D’autre part, la Recommandation « Appel à la générosité publique » précise, dans son point relatif à la dignité des personnes représentées, que :

 Les illustrations ne doivent pas exploiter abusivement l’image de la détresse humaine. La dignité des personnes représentées doit être respectée quel que soit le lieu géographique de diffusion.

Le Jury rappelle que l’objectif d’alerter le public pour combattre un mal ou des comportements néfastes ou dangereux pour la société, nécessite de lui faire prendre conscience de la gravité et des conséquences de ce mal. Ceci nécessite, dans certains cas, que la réalité soit montrée ou dite, même si elle peut être choquante ou douloureuse pour les personnes directement concernées.

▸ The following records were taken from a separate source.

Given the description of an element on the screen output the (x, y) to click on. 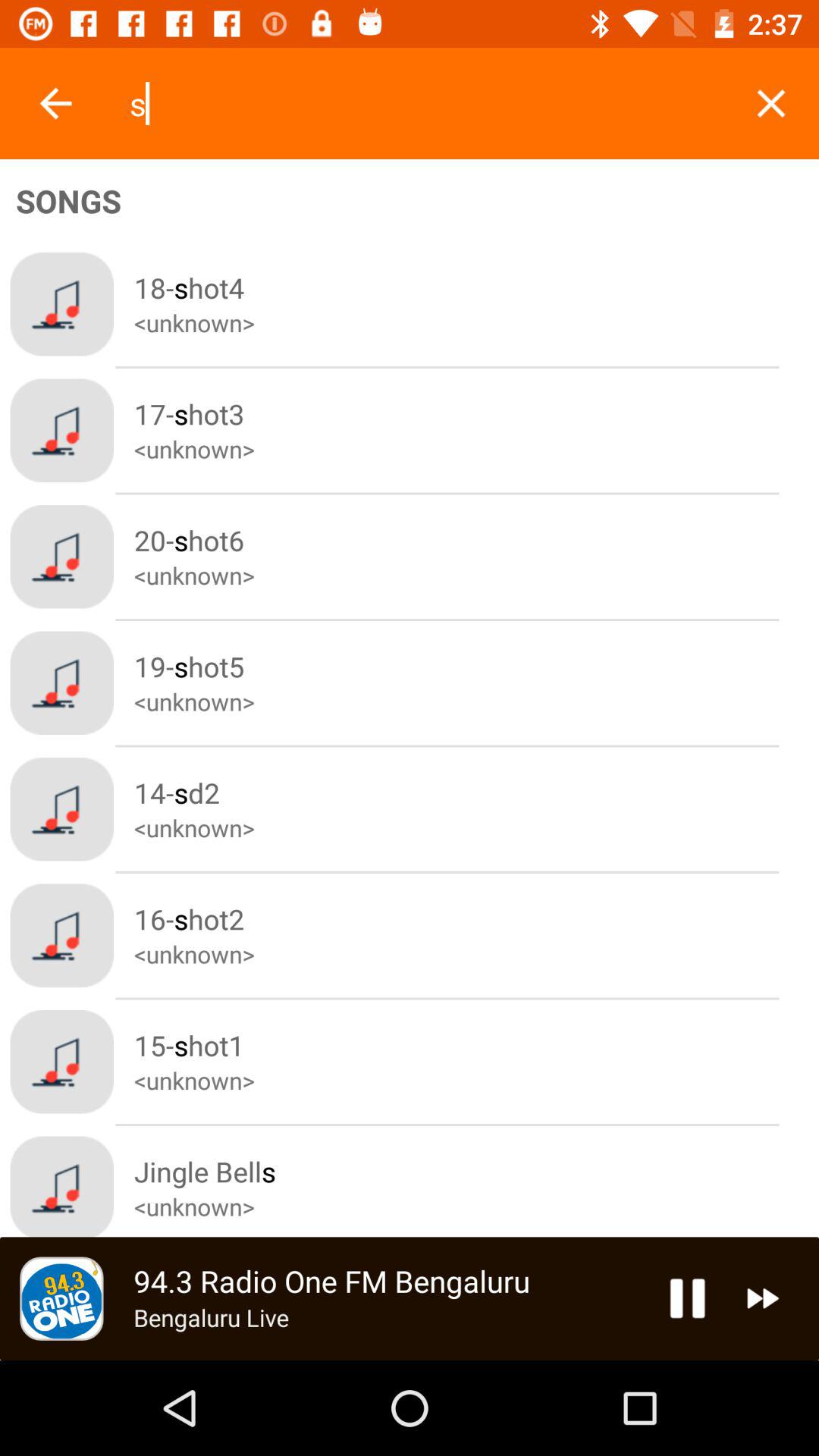
front button (55, 103)
Given the description of an element on the screen output the (x, y) to click on. 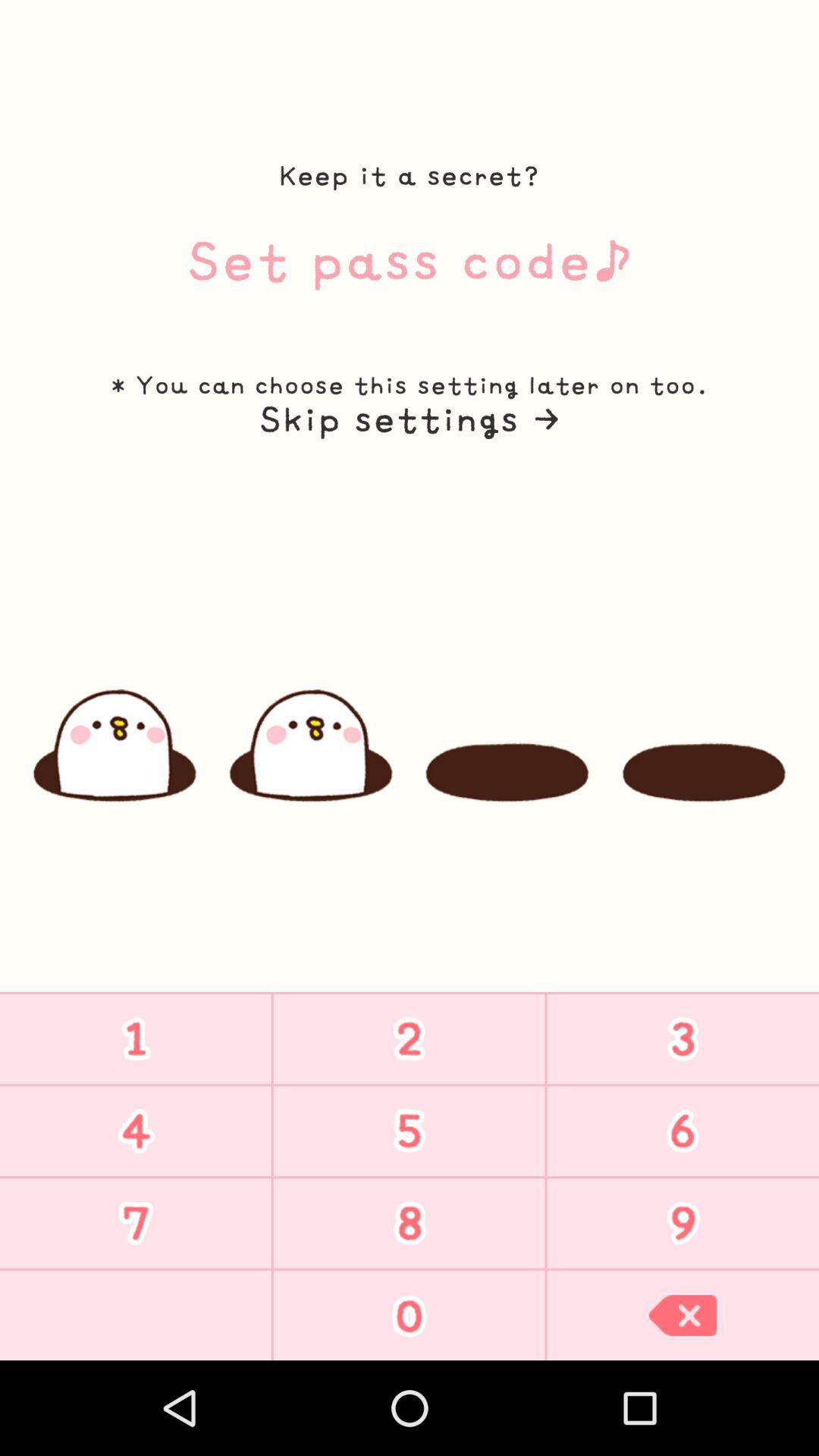
choose item below you can choose item (409, 419)
Given the description of an element on the screen output the (x, y) to click on. 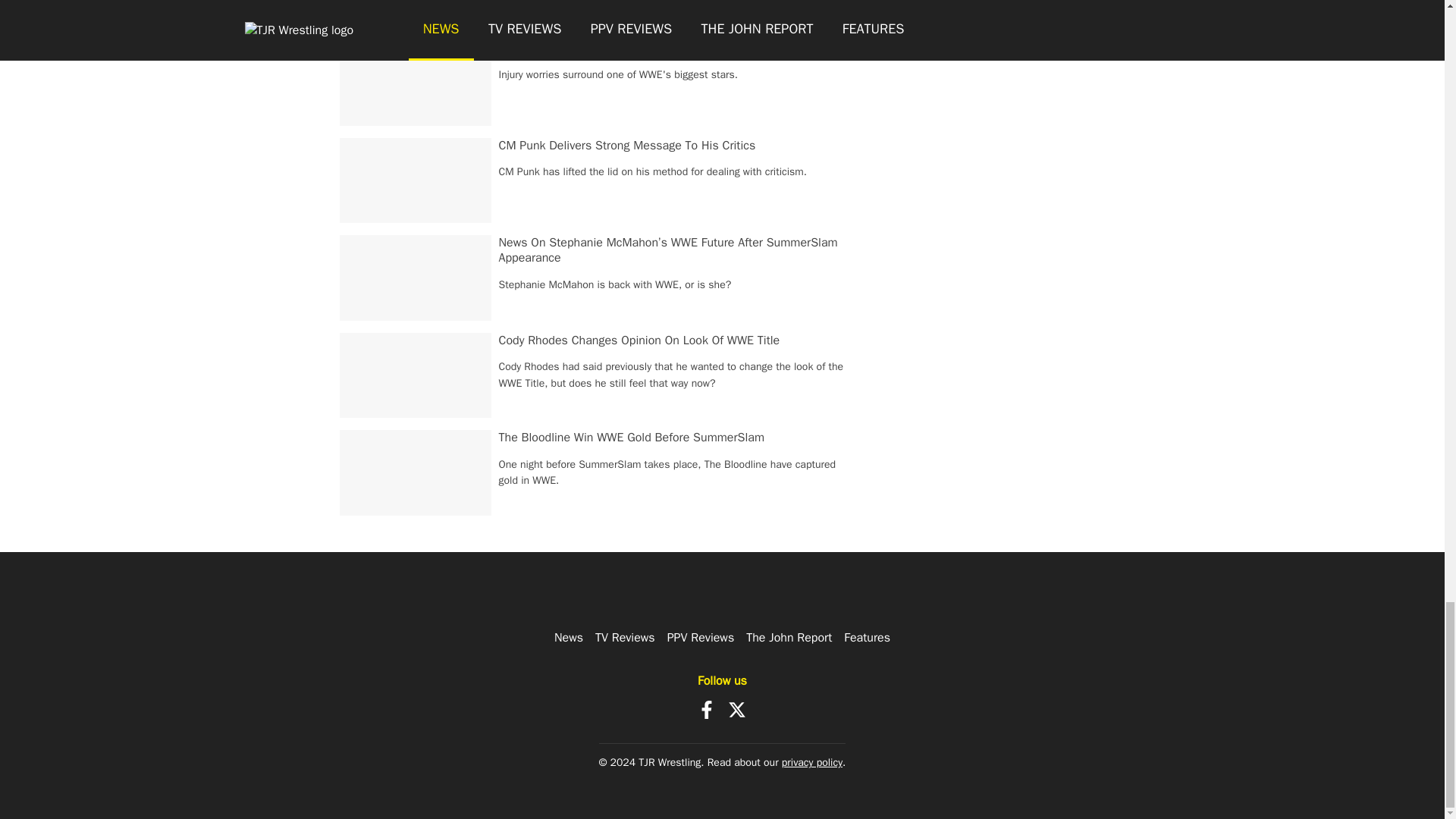
Facebook (706, 710)
CM Punk Delivers Strong Message To His Critics (627, 145)
Major WWE Star In SummerSlam Injury Scare (618, 47)
Cody Rhodes Changes Opinion On Look Of WWE Title (639, 340)
X (736, 710)
Given the description of an element on the screen output the (x, y) to click on. 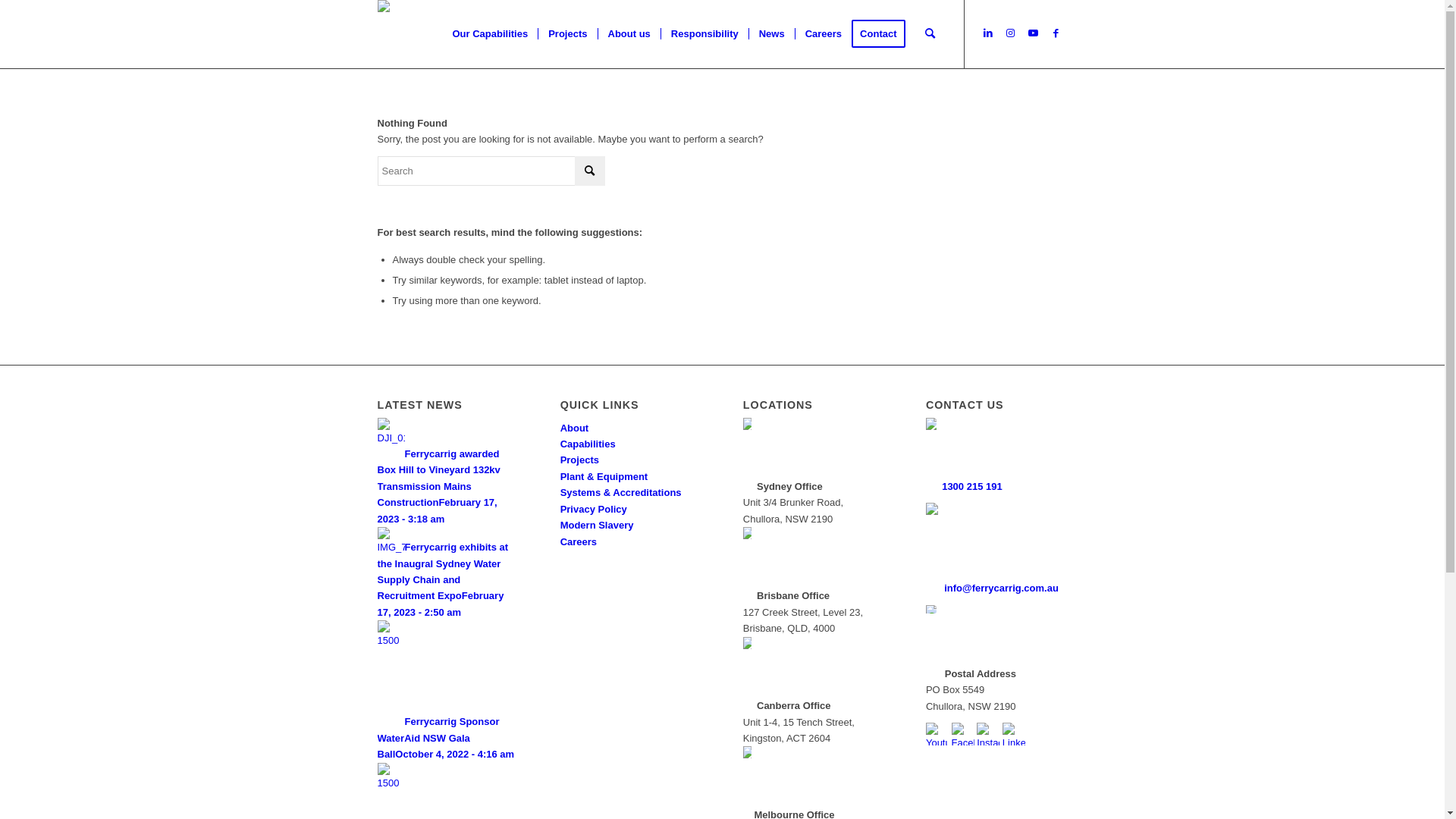
Projects Element type: text (566, 34)
Plant & Equipment Element type: text (604, 476)
LinkedIn Element type: hover (987, 32)
About us Element type: text (628, 34)
About Element type: text (574, 427)
Careers Element type: text (822, 34)
Responsibility Element type: text (704, 34)
Privacy Policy Element type: text (593, 508)
Modern Slavery Element type: text (596, 524)
Contact Element type: text (882, 34)
Instagram Element type: hover (1010, 32)
Facebook Element type: hover (1055, 32)
Youtube Element type: hover (1033, 32)
info@ferrycarrig.com.au Element type: text (1001, 587)
1300 215 191 Element type: text (971, 486)
Our Capabilities Element type: text (490, 34)
News Element type: text (771, 34)
Systems & Accreditations  Element type: text (622, 492)
Careers Element type: text (578, 541)
Projects  Element type: text (581, 459)
Capabilities Element type: text (587, 443)
Given the description of an element on the screen output the (x, y) to click on. 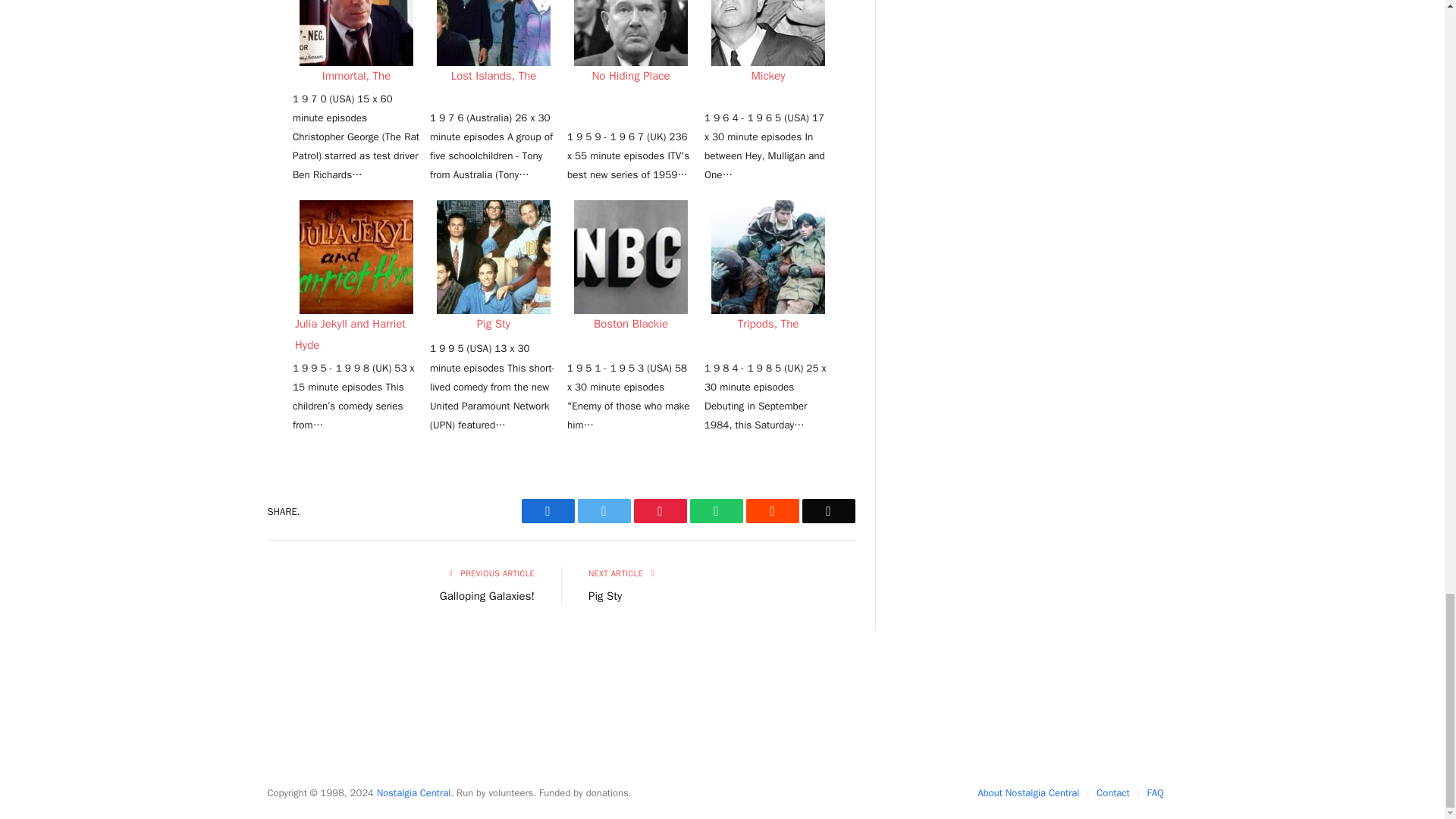
Julia Jekyll and Harriet Hyde (356, 256)
Mickey (768, 33)
Immortal, The (356, 33)
No Hiding Place (630, 33)
Lost Islands, The (493, 33)
Given the description of an element on the screen output the (x, y) to click on. 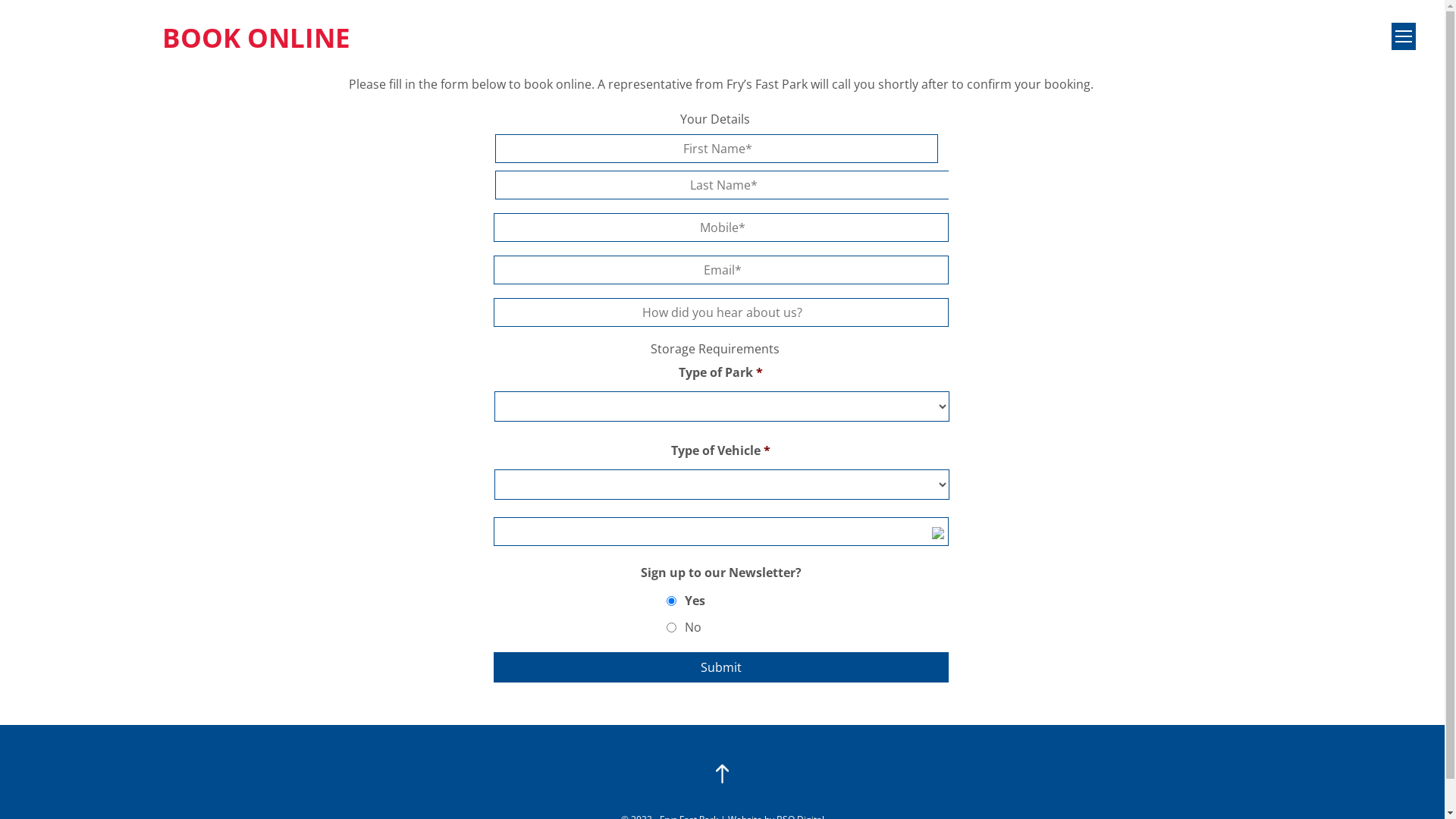
Submit Element type: text (719, 667)
... Element type: hover (937, 533)
Given the description of an element on the screen output the (x, y) to click on. 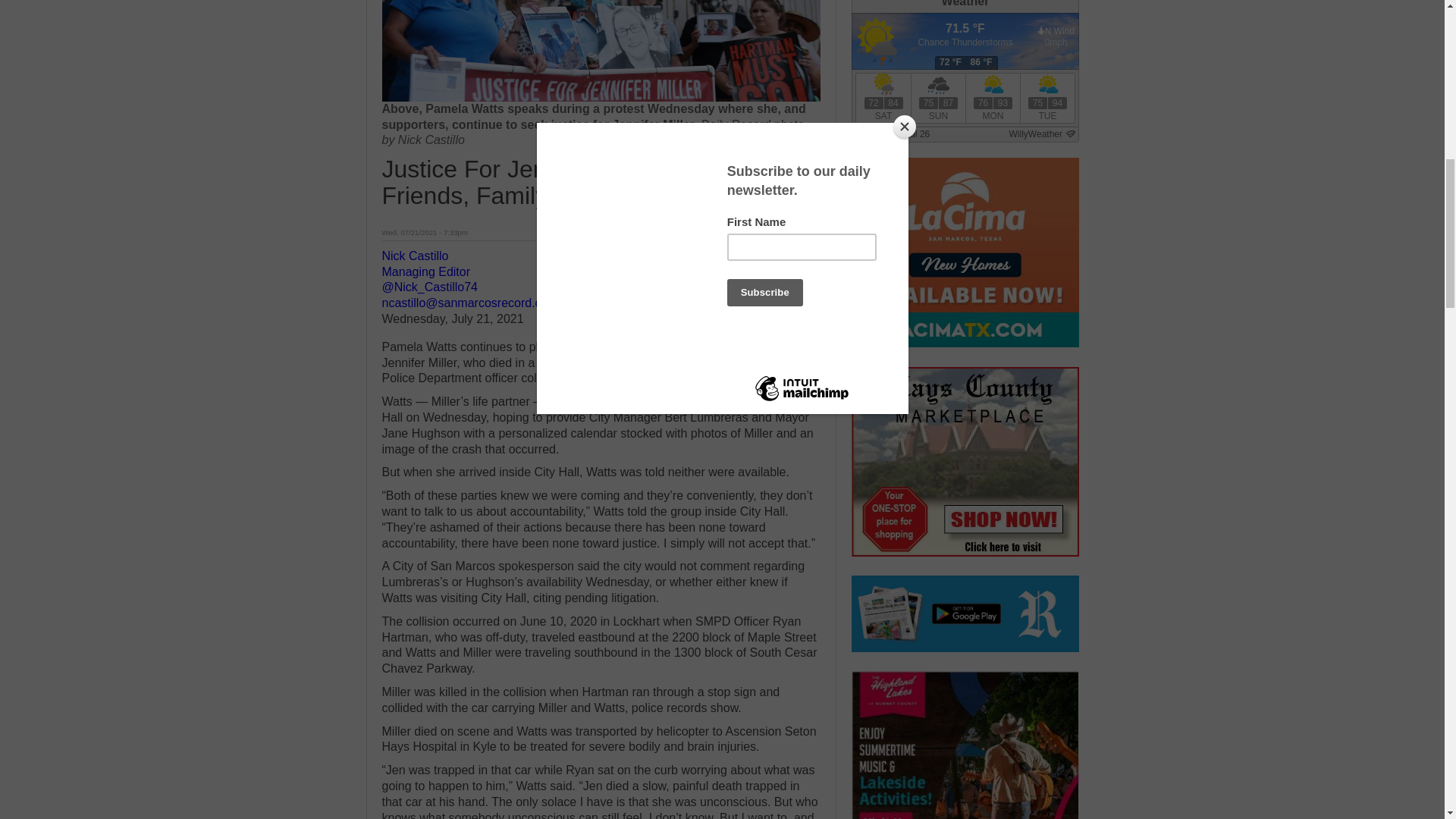
Nick Castillo (414, 255)
Managing Editor (425, 271)
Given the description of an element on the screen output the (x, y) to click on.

Ce constat doit, dans le cas de campagnes destinées à la lutte contre les maladies, être concilié, d’une part, avec le respect de ce que peuvent ressentir les malades et ceux qui les accompagnent, d’autre part, avec la sauvegarde de l’espoir de réussite sans lequel aucun combat ne saurait être engagé.

Concernant la campagne en cause, il relève qu’aucune des photos n’inspire l’idée de souffrance mais montre, ainsi que l’objectif a été fixé par l’association, une forte détermination des sujets, laquelle s’exprime par le regard grave et intense de l’enfant et de l’adolescent  photographiés.

Ces photos sont accompagnées d’un texte qui exprime à la fois la volonté affirmée de chacun des acteurs de lutter contre la maladie et la gravité de celle-ci.

Le texte accompagnant la photo de l’enfant (« Elle est bien plus forte  que ses poumons – La mucoviscidose provoque de grave lésions pulmonaires »), exprime de manière sobre, tant la gravité de la maladie que la capacité de l’enfant à y faire face et à la combattre. Cette phrase formulées sous forme de témoignage et de constat objectif relativement distancié, ne pose pas de difficulté au regard de la protection et du respect des malades et de leur entourage.

La phrase accompagnant la photo du jeune homme et selon laquelle « La mucoviscidose détruit progressivement les poumons » a une portée plus violente qui renvoie à la réalité des dégâts engendrés par la maladie, quand bien même ce ne serait pas celle-ci qui aurait cet effet, mais les bactéries rencontrées par l’organisme.

S’il est malheureusement inéluctable que certaines personnes touchées par la maladie ressentent une souffrance à la vue de ce message en raison de leur expérience personnelle, ce texte demeure néanmoins objectivement acceptable au regard des principes déontologiques, en ce qu’il fait état d’une situation que la recherche pourrait, à terme, améliorer, si elle obtenait davantage de moyens, ce à quoi s’emploie l’association.

 

4.La décision du Jury

– La plainte est  rejetée ;

– La présente décision sera communiquée au plaignant, ainsi qu’à l’association annonceur et à l’agence de communication;

–  Elle sera diffusée sur le site Internet du JDP.

Délibéré le vendredi 6 mai 2011 par Mme Michel-Amsellem, Vice-présidente, substituant la Présidente empêchée, Mmes Drecq et Moggio, et MM. Carlo, Lacan, Leers et Raffin.